• WRITTEN REQUEST A: Express the part of the records that opens with the line containing "You are a computer-use agent. This" and runs through the end of the records, both ends included, as a Markdown table with the columns "Row" and "Content". Number each line in the first column, leave out blank lines, and omit the pictures.

• DOCUMENT EXTRACT:
>> START

The present invention has been done in view of such circumstances, and accordingly its object is to further inhibit the granular growth of noble metal at high temperatures.
A feature of a catalyst according to the present invention for purifying exhaust gases, catalyst set forth in claim 1 which solves the aforementioned problem, lies in that it comprises: an oxide powder having a characteristic that a suspension suspending the oxide powder in pure water exhibits a pH value of 7 or less; and a noble metal loaded on the oxide powder by using a noble metal salt solution exhibiting a pH value lower than the pH value of the suspension suspending the oxide powder in pure water.
Moreover, a feature of a process according to the present invention for producing a catalyst for purifying exhaust gases lies in that it comprises the steps of: preparing an oxide powder having a characteristic that a suspension suspending the oxide powder in pure water exhibits a pH value of 7 or less; and loading a noble metal on the oxide powder by using a noble metal salt solution exhibiting a pH value lower than the pH value of the suspension suspending the oxide powder in pure water.
In the present catalyst for purifying exhaust gases and process for producing the same, it is preferable that the oxide powder can be a CeO2-based oxide including CeO2 at least, and it is desirable that the oxide powder can include at least one element selected from the group consisting of Zr, La, Y and Nd.
Moreover, it is preferable that the noble metal salt solution can be a Pt salt aqueous solution, and it is desirable that a difference (ΔpH) between the pH value of the suspension suspending the oxide powder in pure water and the pH value of the noble metal salt solution can be from 1 to 5.
The mechanism how noble metal particles loaded on supports grow granularly is believed to result mainly from the evaporation and re-precipitation of noble metal particles at high temperatures. Therefore, in order to inhibit the granular growth, it is believed to be effective to strengthen the electronic interaction between noble metal particles and supports, or to inhibit the evaporation by modifying and the like the surface of noble metal particles.

>> END

• DATA RECORDS:

>> START

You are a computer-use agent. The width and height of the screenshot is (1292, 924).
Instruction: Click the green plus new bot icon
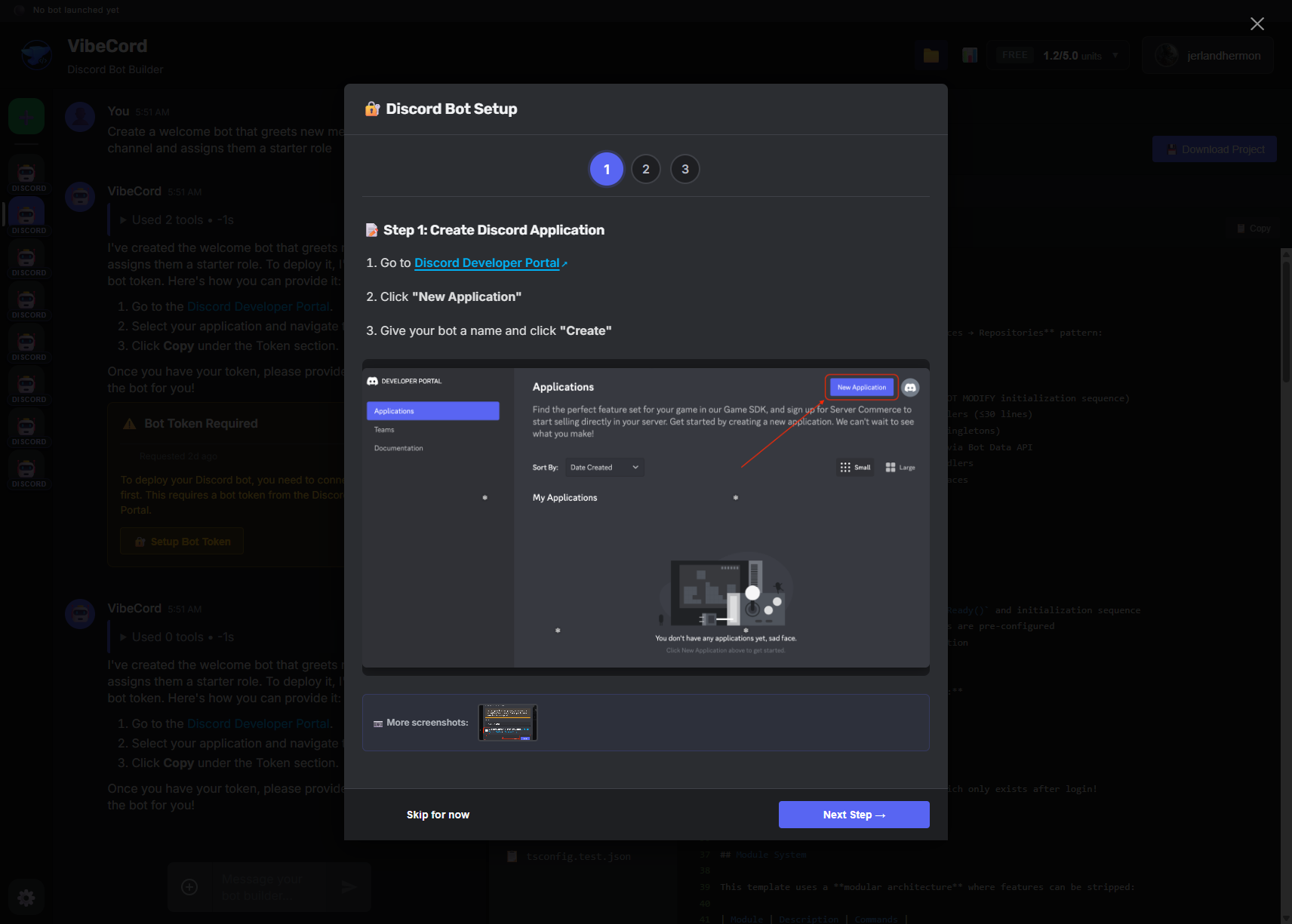26,117

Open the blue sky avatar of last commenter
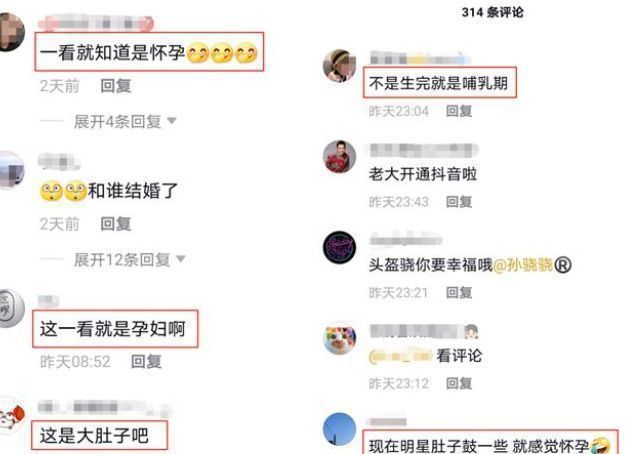[340, 429]
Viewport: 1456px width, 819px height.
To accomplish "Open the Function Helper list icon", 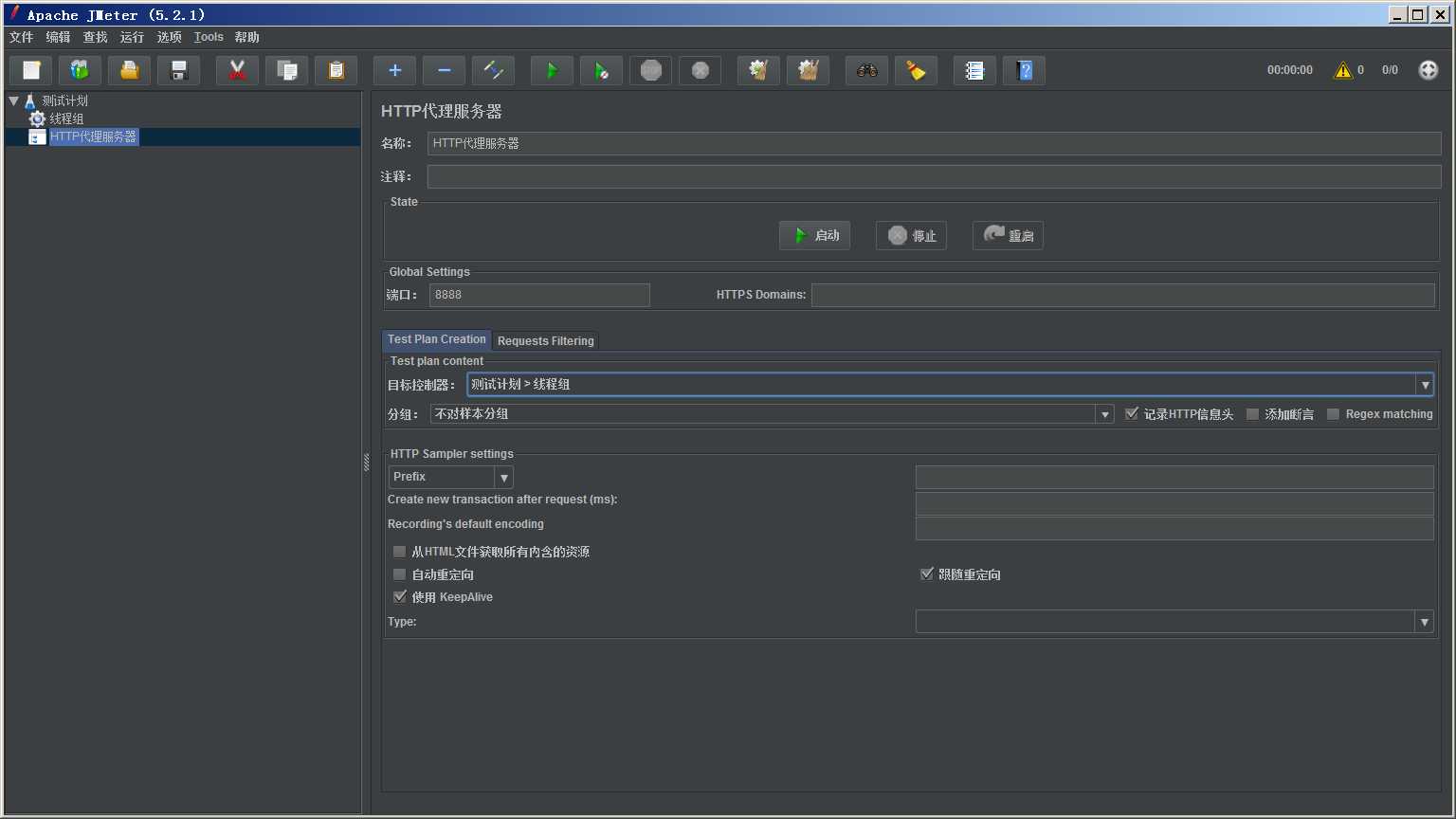I will pyautogui.click(x=974, y=70).
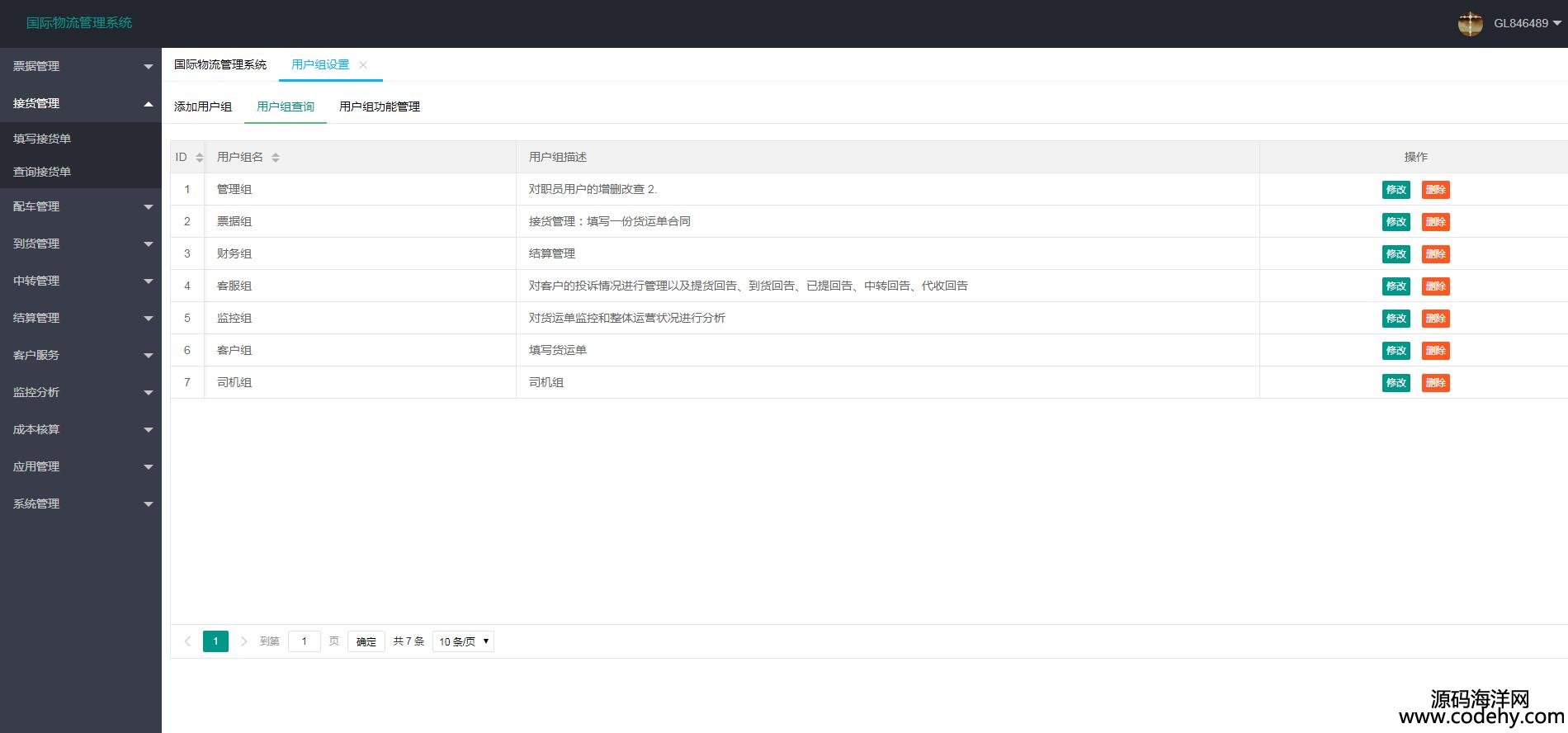Sort table by ID column arrows
1568x733 pixels.
[199, 158]
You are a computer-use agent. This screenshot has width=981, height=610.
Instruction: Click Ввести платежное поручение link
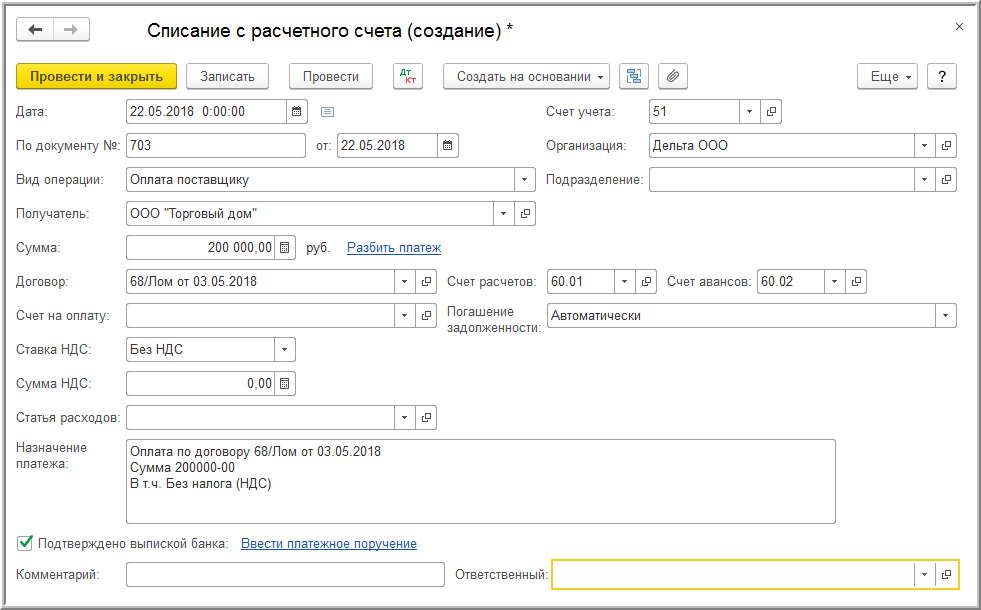click(x=329, y=543)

>> END

• WRITTEN REQUEST B: Write out the entire exhaust-gas catalyst passage word for word.

• FINAL ANSWER A:
| Row | Content |
|---|---|
| 1 | You are a computer-use agent. This screenshot has width=981, height=610. |
| 2 | Instruction: Click Ввести платежное поручение link |
| 3 | click(x=329, y=543) |

• FINAL ANSWER B:
The present invention has been done in view of such circumstances, and accordingly its object is to further inhibit the granular growth of noble metal at high temperatures.
A feature of a catalyst according to the present invention for purifying exhaust gases, catalyst set forth in claim 1 which solves the aforementioned problem, lies in that it comprises: an oxide powder having a characteristic that a suspension suspending the oxide powder in pure water exhibits a pH value of 7 or less; and a noble metal loaded on the oxide powder by using a noble metal salt solution exhibiting a pH value lower than the pH value of the suspension suspending the oxide powder in pure water.
Moreover, a feature of a process according to the present invention for producing a catalyst for purifying exhaust gases lies in that it comprises the steps of: preparing an oxide powder having a characteristic that a suspension suspending the oxide powder in pure water exhibits a pH value of 7 or less; and loading a noble metal on the oxide powder by using a noble metal salt solution exhibiting a pH value lower than the pH value of the suspension suspending the oxide powder in pure water.
In the present catalyst for purifying exhaust gases and process for producing the same, it is preferable that the oxide powder can be a CeO2-based oxide including CeO2 at least, and it is desirable that the oxide powder can include at least one element selected from the group consisting of Zr, La, Y and Nd.
Moreover, it is preferable that the noble metal salt solution can be a Pt salt aqueous solution, and it is desirable that a difference (ΔpH) between the pH value of the suspension suspending the oxide powder in pure water and the pH value of the noble metal salt solution can be from 1 to 5.
The mechanism how noble metal particles loaded on supports grow granularly is believed to result mainly from the evaporation and re-precipitation of noble metal particles at high temperatures. Therefore, in order to inhibit the granular growth, it is believed to be effective to strengthen the electronic interaction between noble metal particles and supports, or to inhibit the evaporation by modifying and the like the surface of noble metal particles.